| Information |
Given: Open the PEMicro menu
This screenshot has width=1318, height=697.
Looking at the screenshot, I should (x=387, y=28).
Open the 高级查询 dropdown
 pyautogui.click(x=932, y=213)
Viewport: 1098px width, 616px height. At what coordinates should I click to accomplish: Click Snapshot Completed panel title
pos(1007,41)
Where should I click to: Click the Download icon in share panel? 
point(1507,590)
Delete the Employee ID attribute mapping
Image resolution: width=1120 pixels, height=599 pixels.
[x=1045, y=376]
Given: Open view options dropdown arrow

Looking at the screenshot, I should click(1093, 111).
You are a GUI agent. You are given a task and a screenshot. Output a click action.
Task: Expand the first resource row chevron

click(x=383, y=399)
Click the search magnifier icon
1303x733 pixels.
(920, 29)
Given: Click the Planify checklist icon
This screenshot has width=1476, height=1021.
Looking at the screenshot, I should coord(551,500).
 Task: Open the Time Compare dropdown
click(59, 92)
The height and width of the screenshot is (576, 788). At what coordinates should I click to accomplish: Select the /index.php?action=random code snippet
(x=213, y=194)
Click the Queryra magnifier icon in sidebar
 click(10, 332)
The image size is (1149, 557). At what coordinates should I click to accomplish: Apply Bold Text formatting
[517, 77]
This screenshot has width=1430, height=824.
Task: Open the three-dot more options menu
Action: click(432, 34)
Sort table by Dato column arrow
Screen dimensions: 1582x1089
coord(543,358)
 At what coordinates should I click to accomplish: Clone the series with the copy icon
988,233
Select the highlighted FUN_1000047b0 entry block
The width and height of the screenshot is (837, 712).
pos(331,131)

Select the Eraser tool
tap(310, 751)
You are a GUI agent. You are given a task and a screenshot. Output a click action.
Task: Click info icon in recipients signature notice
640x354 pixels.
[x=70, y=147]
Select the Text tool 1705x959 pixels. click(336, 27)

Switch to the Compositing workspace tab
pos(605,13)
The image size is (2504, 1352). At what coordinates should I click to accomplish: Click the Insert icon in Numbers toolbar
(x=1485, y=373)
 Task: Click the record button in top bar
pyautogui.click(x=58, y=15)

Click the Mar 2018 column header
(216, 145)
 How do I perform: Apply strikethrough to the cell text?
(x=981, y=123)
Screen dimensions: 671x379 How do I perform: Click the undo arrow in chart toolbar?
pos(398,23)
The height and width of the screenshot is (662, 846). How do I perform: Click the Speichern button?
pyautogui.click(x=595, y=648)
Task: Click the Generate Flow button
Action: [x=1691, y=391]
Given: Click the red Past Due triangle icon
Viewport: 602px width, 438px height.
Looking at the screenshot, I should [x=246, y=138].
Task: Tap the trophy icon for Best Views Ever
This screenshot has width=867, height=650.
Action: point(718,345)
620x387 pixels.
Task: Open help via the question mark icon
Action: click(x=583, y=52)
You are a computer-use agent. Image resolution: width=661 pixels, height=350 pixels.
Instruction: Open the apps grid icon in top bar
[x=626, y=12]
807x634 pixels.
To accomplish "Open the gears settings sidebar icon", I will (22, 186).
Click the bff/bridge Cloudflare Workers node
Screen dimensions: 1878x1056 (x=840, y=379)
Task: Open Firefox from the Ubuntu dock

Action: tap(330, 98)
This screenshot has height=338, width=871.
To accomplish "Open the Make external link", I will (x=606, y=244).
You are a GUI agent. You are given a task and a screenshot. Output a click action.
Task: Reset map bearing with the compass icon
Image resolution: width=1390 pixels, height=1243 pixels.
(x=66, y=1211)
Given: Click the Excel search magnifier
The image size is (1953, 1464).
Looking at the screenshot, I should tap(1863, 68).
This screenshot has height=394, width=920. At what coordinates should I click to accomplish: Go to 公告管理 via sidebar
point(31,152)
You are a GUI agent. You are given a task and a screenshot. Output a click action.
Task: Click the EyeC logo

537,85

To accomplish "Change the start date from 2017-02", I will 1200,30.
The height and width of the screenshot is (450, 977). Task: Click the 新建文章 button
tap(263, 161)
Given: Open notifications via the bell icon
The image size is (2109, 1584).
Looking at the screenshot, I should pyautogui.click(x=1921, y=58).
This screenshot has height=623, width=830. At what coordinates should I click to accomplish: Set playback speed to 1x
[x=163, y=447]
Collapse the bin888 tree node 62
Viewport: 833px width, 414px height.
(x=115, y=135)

| What this task involves |
Only the lines from the one holding "The image size is (2109, 1584)." to the end of the entries above belong in the answer, each copied exactly.

| Solution for this exercise |
The image size is (2109, 1584).
Looking at the screenshot, I should pyautogui.click(x=1921, y=58).
This screenshot has height=623, width=830. At what coordinates should I click to accomplish: Set playback speed to 1x
[x=163, y=447]
Collapse the bin888 tree node 62
Viewport: 833px width, 414px height.
(x=115, y=135)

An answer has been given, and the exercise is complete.